Falls du es in Full HD laufen hast schraub mal die Auflösung runter ansonsten gibts da nichts weiter zu deuteln...


----------



## xCount_Mortiisx (10. November 2008)

Haste mal die Treiber Deiner Graka aktualisiert??
Wenn nicht mal das mal , stellt das Schattensystem runter und schau mal obs besser wird.
Evtl auch die anderen Grafikeinstellungen runtersetzen , ja ich weiss die Graka kann das..ich hab sie ja auch , aber es hat bei mir geholfen. 
Hab in Shatt immer mind. 65 fps , ansonsten auch locker bis zu 195 fds


----------



## Drumdrum (10. November 2008)

Dimortii schrieb:


> Ich kann dich jetzt auf 20-200000 Threads aufmerksam machen die das gleiche Thema behandeln.
> Fackt ist das anscheinend alle Europäischen Realms solche performence probleme sind. Es betrifft nicht alle Spieler aber viele(leider auch mich). Nach Patch 3.0.2 sind ladebildschirme von 3 minuten keine seltenheit, in 25er Raid habe ich 4 Fps, also standbild und shatt laggt höllisch.
> 
> Auch nach 500 beiträgen und 7000hits im offi Forum allein im deutschen hat es aber bis jetzt kein einziger Blauer es geschafft auch nur zu sagen "ja wir wissen wir ham da scheiße gebaut und optiemieren das system gerade"
> ...


scheint mir die im ansatz hilfreichste antwort für dich!



der-Reaper schrieb:


> Naja nen top pc sieht anders aus...
> 
> @ Topic
> 
> ...


für wow sollte es aber locker reichen! und mit locker mein LOCKER! wenn du verstehst was ich meine...



Hasgel schrieb:


> erstmal vista runter is fürn arsch


wuhuuuu jetzt funzt bei ihm bestimmt wieder alles

glaub du solltest warten das sich im bezug auf Dimortii post was tut bzw. mal den thread im blizz forum dazu lesen


----------



## Tupac 2 (10. November 2008)

INTERNET hat GARNICHTS MIT FPS ZU ........... ^^


----------



## Gehordios (10. November 2008)

Kanns sein das einfach dein Internet schlecht ist?^^
Kann auch die Leistung beeinflussen, ich sprech aus Erfahrung xD


----------



## Lari (10. November 2008)

Tupac schrieb:


> INTERNET hat GARNICHTS MIT FPS ZU ........... ^^


Genausowenig wie deutsche Sprache mit Rechtschreibung?

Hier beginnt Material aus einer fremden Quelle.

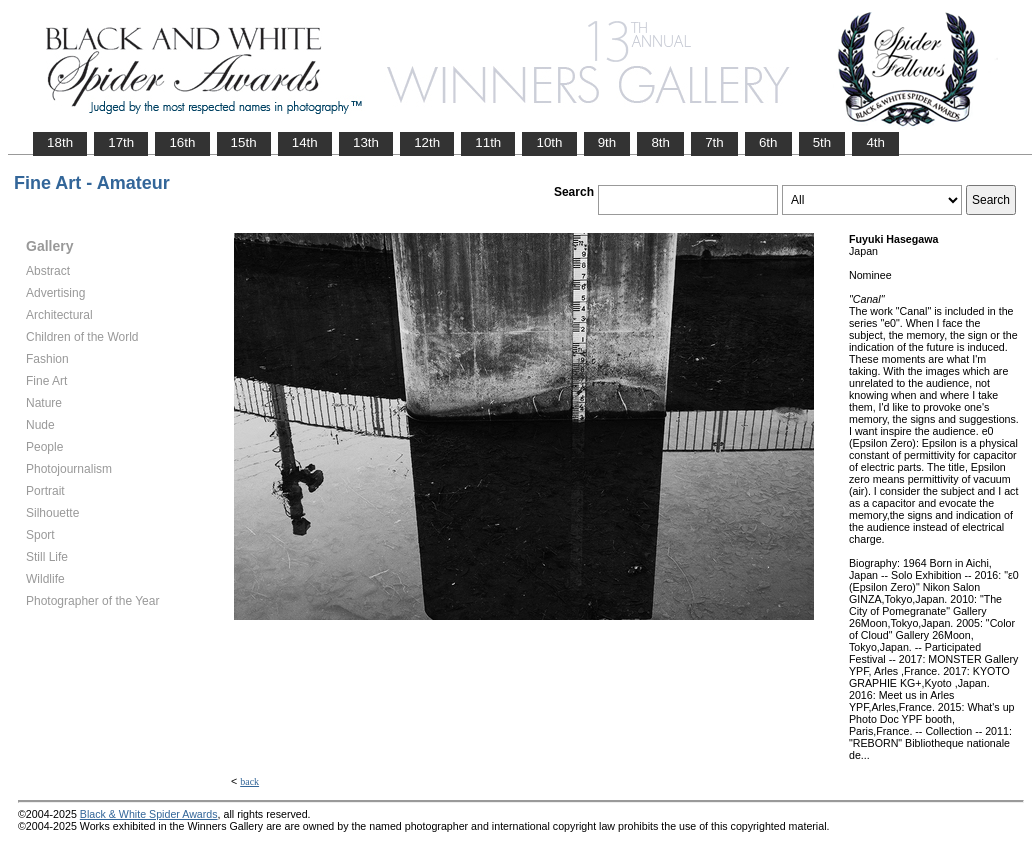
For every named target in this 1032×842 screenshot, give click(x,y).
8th (660, 142)
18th (60, 142)
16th (182, 142)
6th (768, 142)
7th (714, 142)
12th (427, 142)
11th (488, 142)
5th (822, 142)
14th (305, 142)
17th (121, 142)
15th (244, 142)
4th (875, 142)
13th (366, 142)
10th (549, 142)
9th (607, 142)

Primär ist natürlich das eigene System dafür verantwortlich. Streit ich garnicht ab.
Aber auch Spiele-Server können Gründe für FPS Schwankungen sein.


----------



## Tupac 2 (10. November 2008)

oh ja nun kommen die klugscheisser aus dem keller ?


----------



## Drumdrum (10. November 2008)

also wenn ich so drüber nachdenke und die nächsten thread seiten gelesen hab (ja ich hab beim ersten post nur die erste seite gelesen^^) scheint mir ein internes prob mit dem patch am schlüssigsten das mit bestimmter hardware/chipsätzen oder so ein krams net vernünftig läuft, was sie fixen werden
an der hardware KANN ES NICHT LIEGEN


----------



## Azuriel (10. November 2008)

Eysenbeiss schrieb:


> ...Das ist interessant, denn was soll die Grafikkarte darstellen, wenn nichts durch die Leitung kommt ? ...

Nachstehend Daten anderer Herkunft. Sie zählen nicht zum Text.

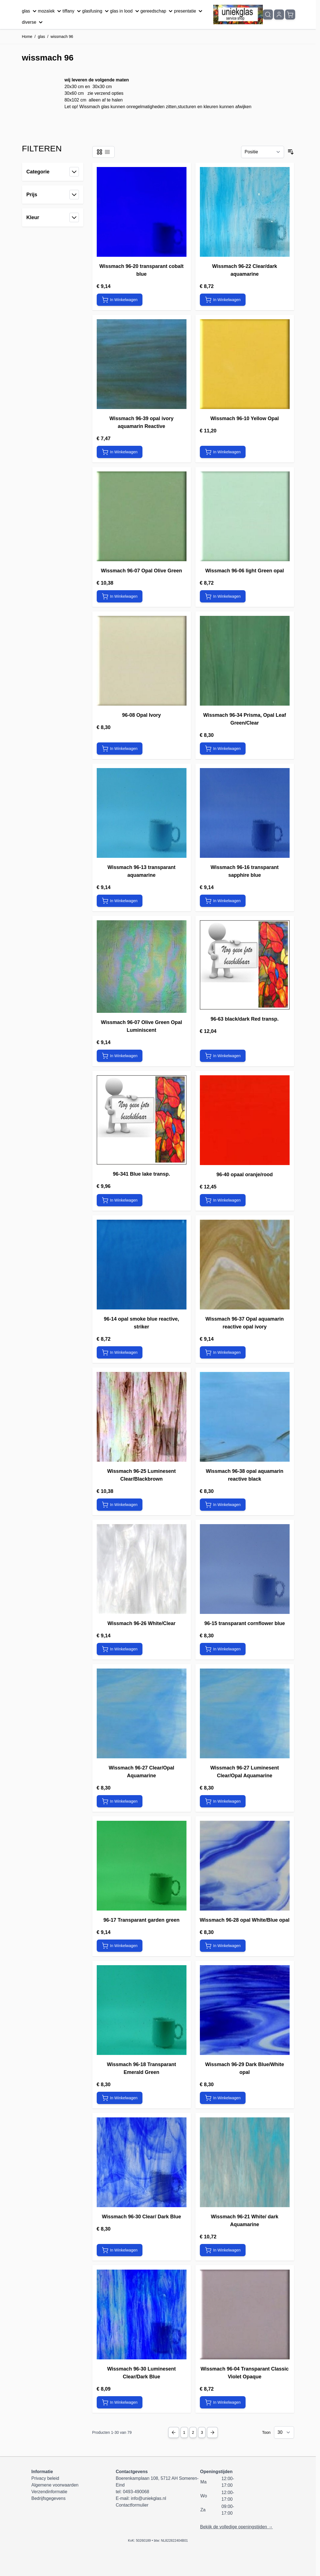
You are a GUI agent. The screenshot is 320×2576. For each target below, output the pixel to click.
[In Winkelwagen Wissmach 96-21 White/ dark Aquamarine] (223, 2250)
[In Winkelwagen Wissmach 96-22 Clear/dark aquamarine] (223, 300)
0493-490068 (136, 2491)
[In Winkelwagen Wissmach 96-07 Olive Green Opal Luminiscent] (120, 1056)
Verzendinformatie (49, 2491)
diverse (33, 22)
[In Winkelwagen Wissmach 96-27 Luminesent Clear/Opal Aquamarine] (223, 1801)
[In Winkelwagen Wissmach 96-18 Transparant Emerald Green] (120, 2098)
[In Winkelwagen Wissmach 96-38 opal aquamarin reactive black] (223, 1504)
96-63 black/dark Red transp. (244, 1019)
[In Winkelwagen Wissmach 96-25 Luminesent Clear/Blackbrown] (120, 1504)
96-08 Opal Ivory (141, 715)
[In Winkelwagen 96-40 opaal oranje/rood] (223, 1200)
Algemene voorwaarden (55, 2485)
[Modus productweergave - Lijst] (107, 152)
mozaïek (50, 11)
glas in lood (125, 11)
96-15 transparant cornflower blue (244, 1623)
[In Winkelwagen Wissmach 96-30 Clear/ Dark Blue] (120, 2250)
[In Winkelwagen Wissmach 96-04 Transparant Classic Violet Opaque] (223, 2402)
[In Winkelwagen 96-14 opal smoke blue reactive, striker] (120, 1352)
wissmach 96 (61, 36)
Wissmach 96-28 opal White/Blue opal (245, 1920)
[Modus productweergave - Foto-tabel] (99, 152)
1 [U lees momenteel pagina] (184, 2432)
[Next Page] (212, 2432)
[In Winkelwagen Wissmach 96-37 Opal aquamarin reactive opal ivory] (223, 1352)
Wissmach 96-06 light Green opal (244, 570)
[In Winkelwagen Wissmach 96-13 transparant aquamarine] (120, 901)
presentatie (189, 11)
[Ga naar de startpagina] (238, 15)
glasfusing (96, 11)
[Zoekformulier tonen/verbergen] (268, 14)
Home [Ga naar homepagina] (27, 36)
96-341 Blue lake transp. (141, 1174)
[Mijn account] (279, 14)
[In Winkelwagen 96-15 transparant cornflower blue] (223, 1649)
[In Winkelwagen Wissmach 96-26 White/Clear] (120, 1649)
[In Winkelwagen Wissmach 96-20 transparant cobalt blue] (120, 300)
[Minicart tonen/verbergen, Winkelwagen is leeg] (290, 14)
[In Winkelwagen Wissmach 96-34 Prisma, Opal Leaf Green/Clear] (223, 748)
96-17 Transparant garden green (141, 1920)
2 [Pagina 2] (193, 2432)
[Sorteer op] (262, 152)
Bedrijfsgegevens (48, 2498)
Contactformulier (132, 2505)
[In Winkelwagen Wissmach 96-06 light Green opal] (223, 596)
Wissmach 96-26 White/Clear (142, 1623)
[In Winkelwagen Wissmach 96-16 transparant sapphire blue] (223, 901)
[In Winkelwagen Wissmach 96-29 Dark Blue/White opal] (223, 2098)
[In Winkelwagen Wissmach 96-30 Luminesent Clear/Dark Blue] (120, 2402)
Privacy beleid (45, 2478)
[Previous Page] (173, 2432)
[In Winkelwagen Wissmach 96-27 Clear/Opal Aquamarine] (120, 1801)
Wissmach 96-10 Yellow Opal (244, 418)
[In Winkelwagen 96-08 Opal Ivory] (120, 748)
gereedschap (157, 11)
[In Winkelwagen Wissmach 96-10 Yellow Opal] (223, 452)
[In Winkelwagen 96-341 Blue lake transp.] (120, 1200)
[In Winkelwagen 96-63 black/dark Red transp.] (223, 1056)
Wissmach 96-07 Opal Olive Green (141, 570)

blöde frage .. dann frag ich dich jetzt mal, wozu du wow bei dir auf der festplatte installierst? die clientdaten sind und bleiben lokal vorhanden.
würde dein client nicht auf einen verbindungsabbruch reagieren, könntest du mit gekappter i-net leitung durch die welt laufen - absolut flüssig - nur die anderen spieler würden sich nicht bewegen.


----------



## Lari (10. November 2008)

Tupac schrieb:


> oh ja nun kommen die klugscheisser aus dem keller ?

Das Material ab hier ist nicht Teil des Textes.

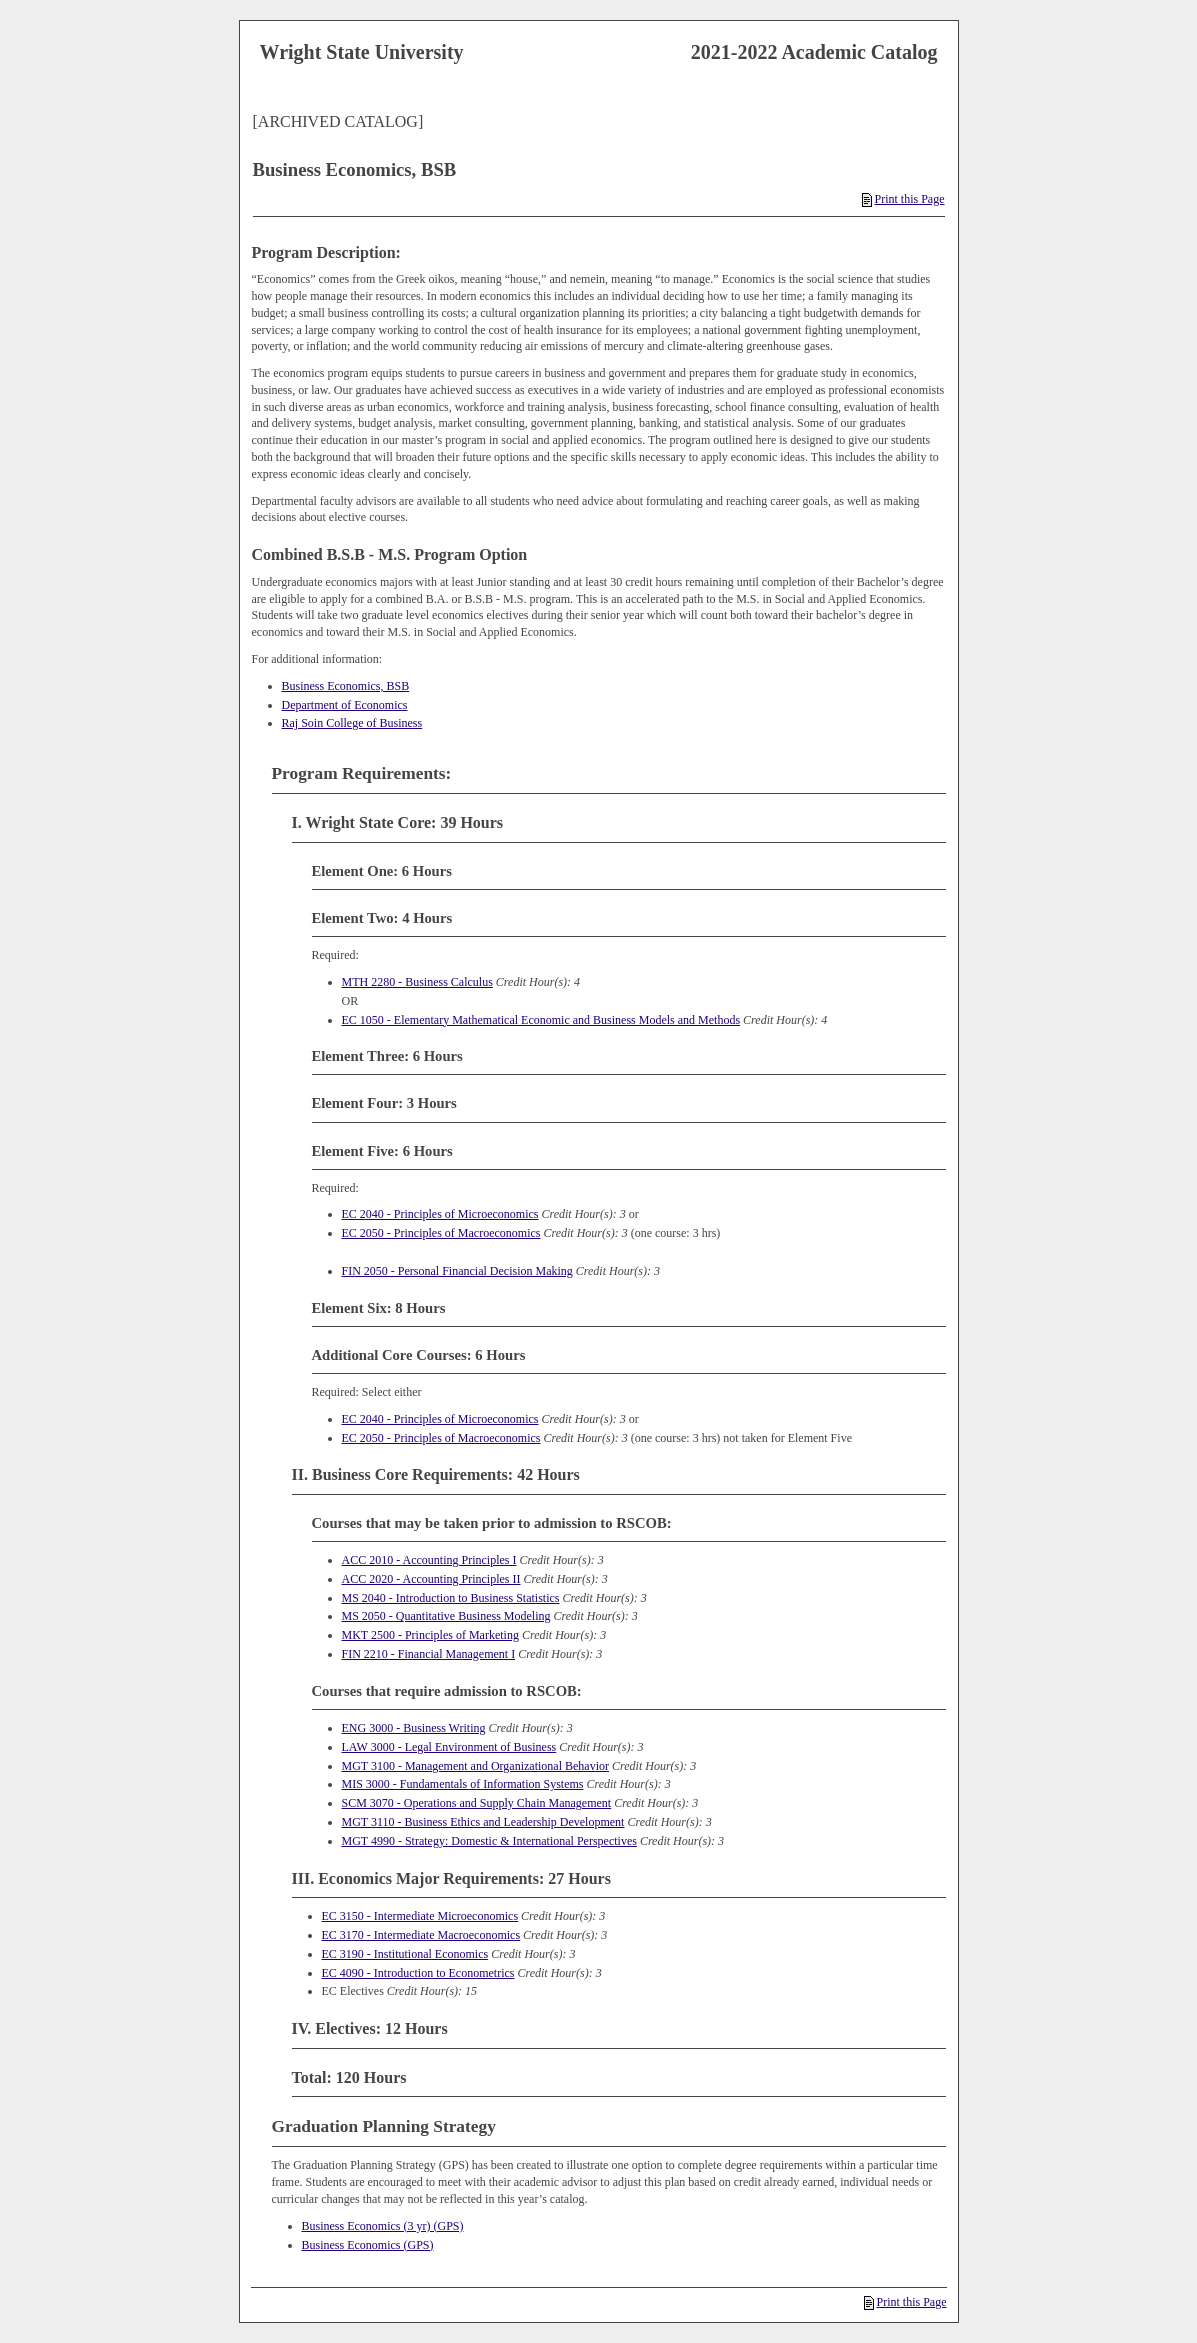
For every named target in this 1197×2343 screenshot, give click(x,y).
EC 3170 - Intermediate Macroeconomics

Also momentan sitz ich im Labor.
Deine unfundierten Einwürfe nerven so ein ganz klein bisschen. Unkonstruktiv, unnötig.


----------



## Drumdrum (10. November 2008)

Selor schrieb:


> Das sind die Vorboten des Unheils (Muahaha
> 
> 
> Dieser Inhalt steht nur eingeloggten Mitgliedern zur Verfügung.
> ...






Tupac schrieb:


> Nein es ist aber Die Wahrheit!
> 
> 
> sry aber wen weiner sagt vista ist kack hast der nie Gehabt XD
> ...


normalerweise mach ich sowas ja net aber das war grammatikalisch echt unterste schublade xD


----------



## Eysenbeiss (10. November 2008)

naraka schrieb:


> mal zur abwechslung wieder einen technischen beitrag:
> 
> diese art von performance problem auf eigentlich leistungsfähigen pcs hat meistens nichts mit dem pc selbst zu tun, auch nicht die treiber und schon gar nicht ob vista oder xp.
> 
> ...


Gute Ergänzung zu meinem langen Beitrag eine Seite vorher


----------



## Renzah (10. November 2008)

hast du in den grafikoptionen v-sync an?wenn ja mach das mal aus

könnte helfen


----------



## Azuriel (10. November 2008)

nagut dann will ich mal aufklären .. (habs eben erst gefunden)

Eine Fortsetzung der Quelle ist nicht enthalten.